TASK BRIEF. Reproduce every record exactly as written.

Content starts

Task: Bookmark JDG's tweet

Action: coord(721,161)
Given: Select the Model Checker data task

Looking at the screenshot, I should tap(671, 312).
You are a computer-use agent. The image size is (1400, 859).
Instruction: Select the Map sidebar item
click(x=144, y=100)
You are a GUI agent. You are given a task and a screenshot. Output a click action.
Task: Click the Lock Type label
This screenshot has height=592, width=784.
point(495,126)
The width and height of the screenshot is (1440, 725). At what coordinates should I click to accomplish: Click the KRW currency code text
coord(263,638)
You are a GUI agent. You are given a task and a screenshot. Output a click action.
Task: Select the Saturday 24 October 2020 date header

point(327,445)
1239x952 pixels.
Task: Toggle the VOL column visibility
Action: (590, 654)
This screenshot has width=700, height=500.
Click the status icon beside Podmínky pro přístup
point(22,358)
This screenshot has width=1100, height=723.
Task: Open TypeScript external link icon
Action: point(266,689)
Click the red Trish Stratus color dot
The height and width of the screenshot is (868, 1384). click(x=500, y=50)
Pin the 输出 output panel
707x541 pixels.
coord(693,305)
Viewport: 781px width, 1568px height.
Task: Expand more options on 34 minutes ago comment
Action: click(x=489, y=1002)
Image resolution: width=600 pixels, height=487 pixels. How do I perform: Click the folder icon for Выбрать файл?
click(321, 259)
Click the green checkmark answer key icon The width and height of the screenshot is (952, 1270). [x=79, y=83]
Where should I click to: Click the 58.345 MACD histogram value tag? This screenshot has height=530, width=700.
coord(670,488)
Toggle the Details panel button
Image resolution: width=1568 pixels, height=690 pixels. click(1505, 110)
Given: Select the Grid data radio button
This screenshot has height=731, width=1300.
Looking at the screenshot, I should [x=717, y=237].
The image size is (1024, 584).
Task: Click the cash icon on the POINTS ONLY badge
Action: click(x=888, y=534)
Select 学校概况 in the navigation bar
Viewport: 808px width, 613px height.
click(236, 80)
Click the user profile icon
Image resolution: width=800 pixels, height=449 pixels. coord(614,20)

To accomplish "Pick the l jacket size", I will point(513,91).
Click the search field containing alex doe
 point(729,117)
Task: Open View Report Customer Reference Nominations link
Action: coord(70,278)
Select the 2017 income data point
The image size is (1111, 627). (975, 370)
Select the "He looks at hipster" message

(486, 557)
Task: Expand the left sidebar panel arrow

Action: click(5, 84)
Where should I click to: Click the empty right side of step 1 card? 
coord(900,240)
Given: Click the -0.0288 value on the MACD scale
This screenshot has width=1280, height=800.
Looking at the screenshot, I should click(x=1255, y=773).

Content ends

TASK SOLUTION.
Task: Bookmark JDG's tweet

Action: coord(721,161)
Given: Select the Model Checker data task

Looking at the screenshot, I should tap(671, 312).
You are a computer-use agent. The image size is (1400, 859).
Instruction: Select the Map sidebar item
click(x=144, y=100)
You are a GUI agent. You are given a task and a screenshot. Output a click action.
Task: Click the Lock Type label
This screenshot has height=592, width=784.
point(495,126)
The width and height of the screenshot is (1440, 725). At what coordinates should I click to accomplish: Click the KRW currency code text
coord(263,638)
You are a GUI agent. You are given a task and a screenshot. Output a click action.
Task: Select the Saturday 24 October 2020 date header

point(327,445)
1239x952 pixels.
Task: Toggle the VOL column visibility
Action: (590, 654)
This screenshot has width=700, height=500.
Click the status icon beside Podmínky pro přístup
point(22,358)
This screenshot has width=1100, height=723.
Task: Open TypeScript external link icon
Action: point(266,689)
Click the red Trish Stratus color dot
The height and width of the screenshot is (868, 1384). click(x=500, y=50)
Pin the 输出 output panel
707x541 pixels.
coord(693,305)
Viewport: 781px width, 1568px height.
Task: Expand more options on 34 minutes ago comment
Action: click(x=489, y=1002)
Image resolution: width=600 pixels, height=487 pixels. How do I perform: Click the folder icon for Выбрать файл?
click(321, 259)
Click the green checkmark answer key icon The width and height of the screenshot is (952, 1270). [x=79, y=83]
Where should I click to: Click the 58.345 MACD histogram value tag? This screenshot has height=530, width=700.
coord(670,488)
Toggle the Details panel button
Image resolution: width=1568 pixels, height=690 pixels. click(1505, 110)
Given: Select the Grid data radio button
This screenshot has height=731, width=1300.
Looking at the screenshot, I should [x=717, y=237].
The image size is (1024, 584).
Task: Click the cash icon on the POINTS ONLY badge
Action: click(x=888, y=534)
Select 学校概况 in the navigation bar
Viewport: 808px width, 613px height.
click(236, 80)
Click the user profile icon
Image resolution: width=800 pixels, height=449 pixels. coord(614,20)

To accomplish "Pick the l jacket size", I will point(513,91).
Click the search field containing alex doe
 point(729,117)
Task: Open View Report Customer Reference Nominations link
Action: coord(70,278)
Select the 2017 income data point
The image size is (1111, 627). (975, 370)
Select the "He looks at hipster" message

(486, 557)
Task: Expand the left sidebar panel arrow

Action: click(5, 84)
Where should I click to: Click the empty right side of step 1 card? 
coord(900,240)
Given: Click the -0.0288 value on the MACD scale
This screenshot has width=1280, height=800.
Looking at the screenshot, I should click(x=1255, y=773).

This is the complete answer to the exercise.